Seeing that she was unable to conceive, Rachel offered her handmaid Bilhah to Jacob, and named and raised the two sons (Dan and Naphtali) that Bilhah gave birth to. Leah responded by offering her handmaid Zilpah to Jacob, and named and raised the two sons (Gad and Asher) that Zilpah gave birth to. According to some commentaries, Bilhah and Zilpah were actually half-sisters of Leah and Rachel.

One day, Leah's firstborn son Reuben returned from the field with mandrakes for his mother. Leah had not conceived for a while, and the plant, whose roots resemble the human body, was thought to be an aid to fertility. Frustrated that she was not able to conceive at all, Rachel offered to trade her night with their husband with Leah in return for the mandrakes. Leah agreed, and that night she slept with Jacob and conceived Issachar. Afterwards she gave birth to Zebulun and to a daughter, Dinah. After that, God remembered Rachel and gave her two sons, Joseph and Benjamin.

===Departure from Paddam Aram===
Following Joseph's birth and prompted by God's guidance, Jacob decided to return to the land of Canaan with his family. Fearing that Laban would deter him, he fled with his two wives, Leah and Rachel, and his children, without informing his father-in-law.

===Death and burial===
Leah died some time before Jacob (according to Genesis 49:31). She is thought to be buried in the Cave of the Patriarchs in Hebron alongside Jacob. This cave also houses the graves of Abraham and Sarah, and Isaac and Rebekah.

==Jewish interpretation==
On a homiletical level, the classic Chassidic texts explain the sisters' rivalry as more than marital jealousy. Each woman desired to grow spiritually in her avodat HaShem (service of God), and therefore sought closeness to the tzadik (Jacob) who is God's personal emissary in this world. By marrying Jacob and bearing his sons, who would be raised in the tzadik's home and continue his mission into the next generation (indeed, all 12 sons became tzadikim in their own right and formed the foundation of the Nation of Israel), they would develop an even closer relationship to God. Therefore, Leah and Rachel each wanted to have as many of those sons as possible, going so far as to offer their handmaids as proxies to Jacob so they could have a share in the upbringing of their handmaids' sons, too.

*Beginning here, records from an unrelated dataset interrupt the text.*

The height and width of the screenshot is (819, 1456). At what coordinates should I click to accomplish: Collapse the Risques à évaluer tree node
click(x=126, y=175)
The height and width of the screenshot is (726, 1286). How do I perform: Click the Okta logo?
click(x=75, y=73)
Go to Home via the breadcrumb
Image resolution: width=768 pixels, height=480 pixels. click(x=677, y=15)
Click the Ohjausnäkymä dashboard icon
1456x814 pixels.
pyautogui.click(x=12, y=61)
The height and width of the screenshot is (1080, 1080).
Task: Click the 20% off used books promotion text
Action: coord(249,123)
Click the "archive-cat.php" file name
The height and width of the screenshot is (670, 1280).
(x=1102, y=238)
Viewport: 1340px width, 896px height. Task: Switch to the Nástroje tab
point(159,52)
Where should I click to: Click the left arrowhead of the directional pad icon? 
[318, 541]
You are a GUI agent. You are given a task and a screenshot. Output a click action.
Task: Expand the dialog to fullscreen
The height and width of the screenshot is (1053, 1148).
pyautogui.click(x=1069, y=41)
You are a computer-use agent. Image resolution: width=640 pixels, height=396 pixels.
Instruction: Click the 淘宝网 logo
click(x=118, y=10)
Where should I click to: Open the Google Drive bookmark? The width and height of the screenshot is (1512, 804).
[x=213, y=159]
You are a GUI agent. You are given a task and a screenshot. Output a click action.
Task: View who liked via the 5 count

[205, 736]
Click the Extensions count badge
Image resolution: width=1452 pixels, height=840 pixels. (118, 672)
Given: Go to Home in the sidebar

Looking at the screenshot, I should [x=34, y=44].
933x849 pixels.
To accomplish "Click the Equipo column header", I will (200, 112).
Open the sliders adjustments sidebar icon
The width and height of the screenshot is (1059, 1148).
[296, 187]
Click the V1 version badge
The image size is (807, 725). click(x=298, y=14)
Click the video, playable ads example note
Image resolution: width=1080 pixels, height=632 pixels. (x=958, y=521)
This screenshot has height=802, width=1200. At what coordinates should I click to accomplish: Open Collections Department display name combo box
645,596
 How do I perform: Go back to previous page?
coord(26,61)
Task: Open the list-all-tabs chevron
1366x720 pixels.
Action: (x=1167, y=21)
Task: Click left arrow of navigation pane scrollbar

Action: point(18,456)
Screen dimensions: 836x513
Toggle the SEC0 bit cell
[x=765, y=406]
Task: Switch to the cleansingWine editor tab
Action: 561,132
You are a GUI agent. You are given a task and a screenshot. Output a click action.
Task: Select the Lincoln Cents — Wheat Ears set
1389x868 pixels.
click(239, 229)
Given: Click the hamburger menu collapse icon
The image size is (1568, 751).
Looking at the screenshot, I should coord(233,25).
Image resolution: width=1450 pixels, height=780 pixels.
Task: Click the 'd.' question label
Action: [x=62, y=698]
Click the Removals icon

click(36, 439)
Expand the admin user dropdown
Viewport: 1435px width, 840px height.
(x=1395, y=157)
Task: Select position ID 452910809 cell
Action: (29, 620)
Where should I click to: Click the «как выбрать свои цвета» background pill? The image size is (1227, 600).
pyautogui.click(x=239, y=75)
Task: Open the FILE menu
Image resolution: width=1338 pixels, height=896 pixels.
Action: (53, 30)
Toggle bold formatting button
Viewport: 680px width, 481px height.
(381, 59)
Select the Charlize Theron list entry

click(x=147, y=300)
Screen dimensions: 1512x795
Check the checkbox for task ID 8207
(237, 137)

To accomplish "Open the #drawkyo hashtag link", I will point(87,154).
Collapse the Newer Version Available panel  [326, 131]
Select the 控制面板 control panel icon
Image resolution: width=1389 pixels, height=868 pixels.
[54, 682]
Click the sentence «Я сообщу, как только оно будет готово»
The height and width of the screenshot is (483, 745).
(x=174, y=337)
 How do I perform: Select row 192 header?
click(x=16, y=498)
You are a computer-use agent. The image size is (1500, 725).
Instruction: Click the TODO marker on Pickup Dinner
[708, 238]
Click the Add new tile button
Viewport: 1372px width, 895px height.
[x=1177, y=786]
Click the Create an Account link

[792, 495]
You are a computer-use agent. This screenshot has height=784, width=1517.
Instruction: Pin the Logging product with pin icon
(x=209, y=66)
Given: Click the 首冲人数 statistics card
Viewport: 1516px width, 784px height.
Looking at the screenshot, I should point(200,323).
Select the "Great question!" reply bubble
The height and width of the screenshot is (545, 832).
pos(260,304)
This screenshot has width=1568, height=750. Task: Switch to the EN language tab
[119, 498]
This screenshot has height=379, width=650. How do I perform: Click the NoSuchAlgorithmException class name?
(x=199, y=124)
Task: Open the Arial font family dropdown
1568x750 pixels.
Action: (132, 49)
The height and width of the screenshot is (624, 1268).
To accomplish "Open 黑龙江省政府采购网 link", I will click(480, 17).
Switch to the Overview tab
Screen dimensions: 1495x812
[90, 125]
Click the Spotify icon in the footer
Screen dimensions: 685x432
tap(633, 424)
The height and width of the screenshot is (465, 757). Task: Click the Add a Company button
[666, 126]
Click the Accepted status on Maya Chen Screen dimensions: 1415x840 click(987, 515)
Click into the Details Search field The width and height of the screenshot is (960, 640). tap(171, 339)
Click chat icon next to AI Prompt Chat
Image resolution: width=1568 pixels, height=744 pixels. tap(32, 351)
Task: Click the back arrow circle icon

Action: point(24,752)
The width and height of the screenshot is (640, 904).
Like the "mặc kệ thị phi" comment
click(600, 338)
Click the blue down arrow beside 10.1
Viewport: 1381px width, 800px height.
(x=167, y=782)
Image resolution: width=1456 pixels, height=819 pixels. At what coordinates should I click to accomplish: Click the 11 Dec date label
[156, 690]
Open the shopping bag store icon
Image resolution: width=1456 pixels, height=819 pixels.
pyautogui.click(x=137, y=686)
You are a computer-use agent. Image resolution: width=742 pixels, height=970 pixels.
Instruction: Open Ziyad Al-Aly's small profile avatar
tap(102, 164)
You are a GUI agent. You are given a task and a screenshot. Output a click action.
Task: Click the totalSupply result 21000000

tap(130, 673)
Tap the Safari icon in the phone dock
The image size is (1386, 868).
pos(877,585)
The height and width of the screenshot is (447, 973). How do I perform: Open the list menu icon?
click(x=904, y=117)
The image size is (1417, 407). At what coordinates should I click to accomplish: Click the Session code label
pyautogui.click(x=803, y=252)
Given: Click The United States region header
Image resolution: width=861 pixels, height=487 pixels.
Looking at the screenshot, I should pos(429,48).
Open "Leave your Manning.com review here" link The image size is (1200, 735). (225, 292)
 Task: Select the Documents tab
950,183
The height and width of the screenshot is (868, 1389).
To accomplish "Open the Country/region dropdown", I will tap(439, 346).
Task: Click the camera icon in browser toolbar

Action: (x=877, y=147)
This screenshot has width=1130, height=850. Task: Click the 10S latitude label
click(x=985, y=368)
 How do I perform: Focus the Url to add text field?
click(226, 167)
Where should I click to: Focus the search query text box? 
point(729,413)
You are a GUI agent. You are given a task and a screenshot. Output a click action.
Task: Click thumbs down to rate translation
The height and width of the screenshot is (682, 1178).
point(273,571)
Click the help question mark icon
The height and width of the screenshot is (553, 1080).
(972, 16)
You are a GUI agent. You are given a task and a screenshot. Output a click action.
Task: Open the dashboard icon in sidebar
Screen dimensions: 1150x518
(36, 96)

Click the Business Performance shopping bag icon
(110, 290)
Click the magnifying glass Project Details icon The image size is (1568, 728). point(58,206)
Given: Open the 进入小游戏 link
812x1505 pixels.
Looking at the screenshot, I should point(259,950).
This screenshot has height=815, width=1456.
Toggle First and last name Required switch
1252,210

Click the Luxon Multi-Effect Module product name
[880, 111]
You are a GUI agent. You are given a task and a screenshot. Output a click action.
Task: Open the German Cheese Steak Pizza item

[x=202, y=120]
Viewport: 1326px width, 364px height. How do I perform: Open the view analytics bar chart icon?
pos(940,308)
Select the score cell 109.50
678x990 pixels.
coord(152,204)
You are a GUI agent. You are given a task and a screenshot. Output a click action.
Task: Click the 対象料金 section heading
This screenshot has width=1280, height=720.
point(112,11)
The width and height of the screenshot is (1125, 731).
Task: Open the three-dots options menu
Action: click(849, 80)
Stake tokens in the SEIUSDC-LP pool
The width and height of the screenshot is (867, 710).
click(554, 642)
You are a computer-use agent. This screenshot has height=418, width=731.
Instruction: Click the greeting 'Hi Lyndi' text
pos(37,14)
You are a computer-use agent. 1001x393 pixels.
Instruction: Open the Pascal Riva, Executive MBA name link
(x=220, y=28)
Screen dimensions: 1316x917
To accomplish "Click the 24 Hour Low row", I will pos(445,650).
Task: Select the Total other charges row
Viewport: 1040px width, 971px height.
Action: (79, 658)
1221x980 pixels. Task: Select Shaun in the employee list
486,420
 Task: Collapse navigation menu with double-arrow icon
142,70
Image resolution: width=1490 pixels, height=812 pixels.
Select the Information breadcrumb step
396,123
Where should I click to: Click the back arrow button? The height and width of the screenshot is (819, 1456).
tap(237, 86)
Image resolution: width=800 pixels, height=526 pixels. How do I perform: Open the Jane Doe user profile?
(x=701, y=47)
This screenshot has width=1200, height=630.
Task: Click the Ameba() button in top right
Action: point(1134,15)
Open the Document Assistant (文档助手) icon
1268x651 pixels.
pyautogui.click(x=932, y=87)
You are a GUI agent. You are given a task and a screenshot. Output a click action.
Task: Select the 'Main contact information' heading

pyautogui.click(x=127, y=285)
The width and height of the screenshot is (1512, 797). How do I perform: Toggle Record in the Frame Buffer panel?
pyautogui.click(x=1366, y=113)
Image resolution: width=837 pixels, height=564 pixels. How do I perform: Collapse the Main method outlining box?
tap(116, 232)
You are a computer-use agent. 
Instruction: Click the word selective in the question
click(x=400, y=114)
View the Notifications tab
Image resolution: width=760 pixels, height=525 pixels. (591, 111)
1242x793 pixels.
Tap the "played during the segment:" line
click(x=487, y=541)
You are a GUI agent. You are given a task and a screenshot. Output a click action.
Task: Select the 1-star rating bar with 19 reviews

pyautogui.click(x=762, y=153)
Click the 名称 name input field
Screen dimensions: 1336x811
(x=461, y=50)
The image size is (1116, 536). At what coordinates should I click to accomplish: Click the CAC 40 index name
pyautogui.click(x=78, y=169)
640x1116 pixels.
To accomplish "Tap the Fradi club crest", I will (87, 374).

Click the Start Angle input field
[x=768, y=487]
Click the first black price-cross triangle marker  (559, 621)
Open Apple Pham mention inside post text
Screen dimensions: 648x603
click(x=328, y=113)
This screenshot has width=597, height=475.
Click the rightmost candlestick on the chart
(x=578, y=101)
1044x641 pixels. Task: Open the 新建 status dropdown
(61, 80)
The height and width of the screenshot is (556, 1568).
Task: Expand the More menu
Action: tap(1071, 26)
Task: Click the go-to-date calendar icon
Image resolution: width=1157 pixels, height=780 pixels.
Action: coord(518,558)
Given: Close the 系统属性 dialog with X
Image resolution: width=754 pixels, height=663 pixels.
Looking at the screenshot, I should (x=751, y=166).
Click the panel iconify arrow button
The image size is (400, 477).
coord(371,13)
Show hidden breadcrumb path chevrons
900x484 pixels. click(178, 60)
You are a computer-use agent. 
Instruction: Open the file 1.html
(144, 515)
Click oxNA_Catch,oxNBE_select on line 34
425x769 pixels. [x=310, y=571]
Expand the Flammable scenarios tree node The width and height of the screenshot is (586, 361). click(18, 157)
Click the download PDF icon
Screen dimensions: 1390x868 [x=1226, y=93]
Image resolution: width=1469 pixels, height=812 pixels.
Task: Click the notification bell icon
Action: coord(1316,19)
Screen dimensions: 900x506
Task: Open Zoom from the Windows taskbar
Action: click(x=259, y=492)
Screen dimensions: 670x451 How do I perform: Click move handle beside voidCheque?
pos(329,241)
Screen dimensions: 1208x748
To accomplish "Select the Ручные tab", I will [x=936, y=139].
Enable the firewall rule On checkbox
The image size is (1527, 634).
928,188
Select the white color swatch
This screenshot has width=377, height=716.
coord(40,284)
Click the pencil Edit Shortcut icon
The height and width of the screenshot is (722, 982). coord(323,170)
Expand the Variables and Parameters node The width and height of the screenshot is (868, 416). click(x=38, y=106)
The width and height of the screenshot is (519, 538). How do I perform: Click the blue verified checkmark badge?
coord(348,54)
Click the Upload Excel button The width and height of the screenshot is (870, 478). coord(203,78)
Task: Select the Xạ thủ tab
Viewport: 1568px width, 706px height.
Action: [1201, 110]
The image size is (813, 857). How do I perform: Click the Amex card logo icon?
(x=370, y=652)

Each woman also continually questioned whether she was doing enough in her personal efforts toward increased spirituality, and would use the other's example to spur herself on. Rachel envied Leah's tearful prayers, by which she merited to marry the tzaddik and bear six of his twelve sons. The Talmud (Megillah 13b) says that Rachel revealed to Leah the secret signs which she and Jacob had devised to identify the veiled bride, because they both suspected Laban would pull such a trick.

==Medieval Christian symbolism==
In medieval Christian symbolism, Rachel was taken as a symbol of the contemplative (monastic) Christian life, and Leah as a symbol of the active (non-monastic) life. Dante Alighieri's Purgatorio includes a dream of Rachel and Leah, which inspired illustrations by Dante Gabriel Rossetti and others:

"... in my dream, I seemed to see a woman

both young and fair; along a plain she gathered

flowers, and even as she sang, she said:

Whoever asks my name, know that I'm Leah,

and I apply my lovely hands to fashion

a garland of the flowers I have gathered."